(Item coordinate data)
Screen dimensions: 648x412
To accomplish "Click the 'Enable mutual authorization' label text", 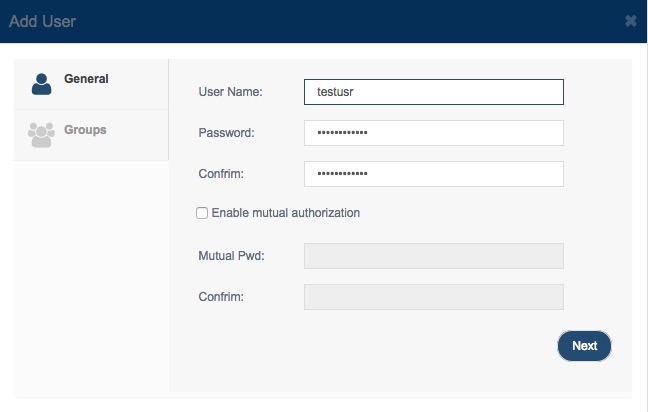I will click(x=286, y=213).
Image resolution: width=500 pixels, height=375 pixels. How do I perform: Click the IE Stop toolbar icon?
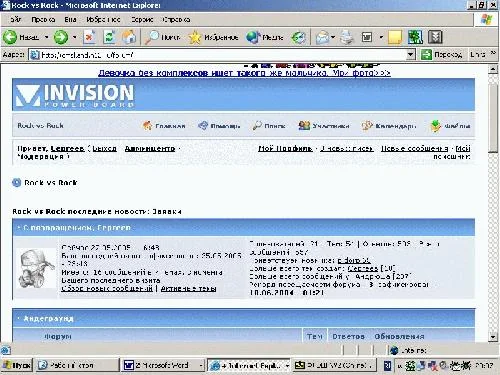(x=89, y=37)
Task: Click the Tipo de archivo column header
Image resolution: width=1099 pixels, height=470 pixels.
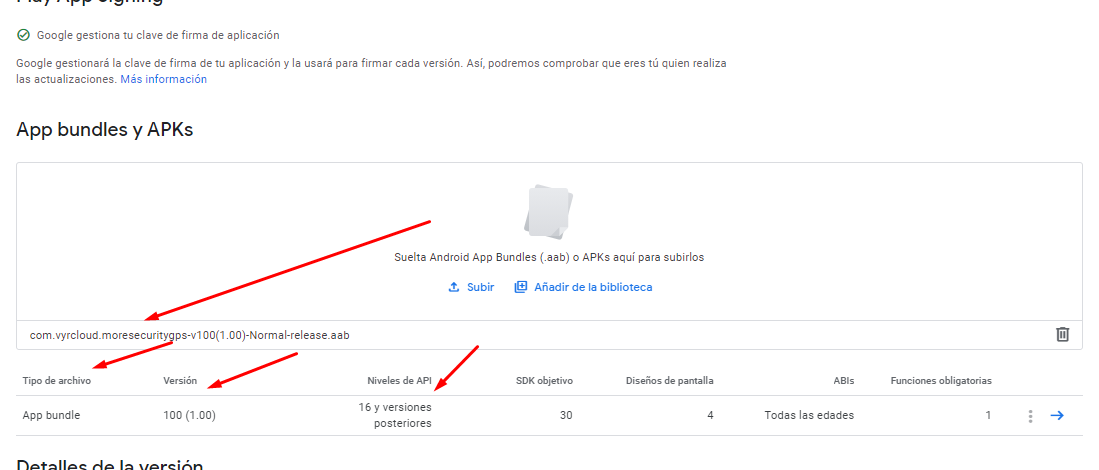Action: coord(57,381)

● The problem:
Write out the lines as a numbered list, starting at the line that contains "Task: Click the Tipo de archivo column header" and ending with the last line of the records, with blank lines left out. Don't include the pictures in your answer.

● Answer:
1. Task: Click the Tipo de archivo column header
2. Image resolution: width=1099 pixels, height=470 pixels.
3. Action: coord(57,381)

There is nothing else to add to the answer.